Вэй Усянь, летящий вниз.
И теперь он держит на руках плачущего Цзинь Лина, стоя посреди главного зала. Младенец тихонько лепечет что-то на своём детском языке, пока что не осознавая, что остался сиротой.
Цзян Чэн чувствует, как по лицу бегут горячие слезы, и мягко целует малыша в лоб.
*****
Глава Лань пребывает спустя несколько дней после смерти шицзе. Цзян Чэн неуверенно выходит к нему, они приветствуют друг друга поклонами.
Взгляд Лань Сичэня мягкий, сочувствующий, и омега фыркает, забывая обо всех приличиях.
— Я в порядке, — ощетинивается младший. — Вам не стоило пребывать.
Вам.
Обращаются ли на вы после того, как страстно сливались в поцелуе в тени сакур? После всех тех ласк на источнике? Цзян Чэн, как прилежный омега, не мог совершать подобное. Но по прибытию в орден Гусу Лань он совершил. И не раз.
Они прятались с Сичэнем в саду, сбегали вечерами на охоту. Неподобающее поведение, но Цзян Чэн буквально сходил с ума от прикосновений к своей коже.
И вот сейчас так грубо.
Сичэнь тяжело вздыхает, прикрывая глаза.
— А-Чэн, я прибыл поддержать.
— Я справляюсь, — шипение сквозь зубы.
Он не справляется. Цзинь Лин капризничает почти всё время, и омега частенько засыпает у его люльки. Круги под глазами, помятые одежды, опухшее от слез лицо — Лань Сичэнь не дурак. Он скользит взглядом по лицу напротив и качает головой.
— Тебе нужно больше отдыхать. Яо мог бы...
— Нет! А-Лин останется в Пристани!
Сичэнь вздыхает.
— Я мог бы остаться здесь. На пару дней.
Цзян Чэн несколько секунд смотрит на альфу, затем его взгляд становится холодным, острым и ядовитым, как Саньду.
— Ты на что-то рассчитываешь, да? Я теперь не глупый наивный омега, готовый сбежать с тобой от лишних глаз, чтобы лобызаться! — звучит грубо, но правдиво. — Я – глава клана. У меня на руках маленький племянник и нет времени на эти игры!
Сичэнь хмурит идеальные прямые брови.
— Считаешь меня таким человеком? Мои намерения были куда серьёзнее этих лобызаний. Если бы всё не обернулось так, то я пришёл бы к мадам Юй...
— Заткнись!
Вздрогнув, Лань кивает.
— Приношу извинения.
Цзян Чэн разворачивается на пятках, пытаясь скрыть слезы. Сил плакать уже нет, но солёная вода бежит по щекам, раны щиплют. Ядро не справляется с их заживлением, и они гноятся, жгут, кровоточат.
— Уходи, — произносит омега и позорно сбегает.

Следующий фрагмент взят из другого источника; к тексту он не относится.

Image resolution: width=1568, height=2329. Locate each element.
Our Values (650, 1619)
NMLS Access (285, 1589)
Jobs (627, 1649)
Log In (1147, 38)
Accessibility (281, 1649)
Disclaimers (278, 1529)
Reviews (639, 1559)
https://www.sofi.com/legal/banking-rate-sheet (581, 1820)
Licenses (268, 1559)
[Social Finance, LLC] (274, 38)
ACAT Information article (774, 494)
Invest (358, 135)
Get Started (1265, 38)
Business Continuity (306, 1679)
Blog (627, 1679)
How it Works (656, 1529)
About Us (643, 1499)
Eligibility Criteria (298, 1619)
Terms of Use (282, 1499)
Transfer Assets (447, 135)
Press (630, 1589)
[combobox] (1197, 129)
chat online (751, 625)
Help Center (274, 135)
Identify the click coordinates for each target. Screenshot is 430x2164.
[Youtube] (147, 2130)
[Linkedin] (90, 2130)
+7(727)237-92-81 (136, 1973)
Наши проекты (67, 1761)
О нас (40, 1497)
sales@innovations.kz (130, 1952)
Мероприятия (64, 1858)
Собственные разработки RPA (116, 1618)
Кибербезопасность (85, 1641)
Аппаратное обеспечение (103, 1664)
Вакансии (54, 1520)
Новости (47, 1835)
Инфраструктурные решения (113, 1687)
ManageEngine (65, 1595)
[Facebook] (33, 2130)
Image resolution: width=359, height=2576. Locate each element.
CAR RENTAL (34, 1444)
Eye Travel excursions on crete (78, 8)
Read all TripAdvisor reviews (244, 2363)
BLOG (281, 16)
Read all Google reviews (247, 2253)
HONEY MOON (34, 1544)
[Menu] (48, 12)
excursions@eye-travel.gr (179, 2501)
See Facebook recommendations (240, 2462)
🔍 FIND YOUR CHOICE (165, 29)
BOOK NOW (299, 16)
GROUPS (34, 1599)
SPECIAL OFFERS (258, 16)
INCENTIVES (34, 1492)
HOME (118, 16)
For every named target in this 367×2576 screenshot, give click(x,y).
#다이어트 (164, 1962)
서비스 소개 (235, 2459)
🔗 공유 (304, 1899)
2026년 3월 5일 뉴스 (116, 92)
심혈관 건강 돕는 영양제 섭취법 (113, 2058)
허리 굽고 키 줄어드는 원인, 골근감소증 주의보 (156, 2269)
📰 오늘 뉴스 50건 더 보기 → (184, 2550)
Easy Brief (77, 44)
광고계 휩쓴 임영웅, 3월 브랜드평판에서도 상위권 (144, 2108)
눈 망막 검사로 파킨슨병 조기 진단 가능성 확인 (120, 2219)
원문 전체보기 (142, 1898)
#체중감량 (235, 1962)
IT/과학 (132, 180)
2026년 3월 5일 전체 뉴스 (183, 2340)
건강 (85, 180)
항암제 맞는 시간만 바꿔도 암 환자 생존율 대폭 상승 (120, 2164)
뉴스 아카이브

Сичэнь провожает его взглядом, затем переводит глаза на озеро. Лотосы красиво рассыпаются на поверхности яркими пятнами, которые в сумраке ночи хорошо видны на серой глади.
Жаль, что в этом году ими никто не полюбуется.
Пристань Лотоса окутана скорбью.
*****
— Ванцзи?
Сичэнь стоял в дверях чужой цзиньши. Брат медитирует. Догорающие благовония щиплют нос.
Развернувшись, старший хочет уйти, но Ванцзи тихонько зовёт его.
Сичэнь оборачивается.
— Я потревожил тебя?
— Нет.
Пройдя внутрь, Сичэнь садится напротив. В углу комнаты, на расстеленом футоне спит Юань. Личико того немного обоженно, щеки бледные, впавшие от голода.
— Как он?
Ванцзи не поднимает глаз, отвечает:
— Скучает. Спрашивает, когда вернётся.
Слезы — несвойственное явление для Ванцзи, но именно они сейчас текут по щекам. Сичэнь подсаживается ближе, укладывает голову брата на колени, как много раз делал это в детстве. Траурные белоснежные одежды контрастируют с голубыми тканями.
Ванцзи плачет тихо. Почти бесшумно. Юань морщится во сне, но не просыпается, лишь сильнее обхватывает маленькими мальчиками одеяло.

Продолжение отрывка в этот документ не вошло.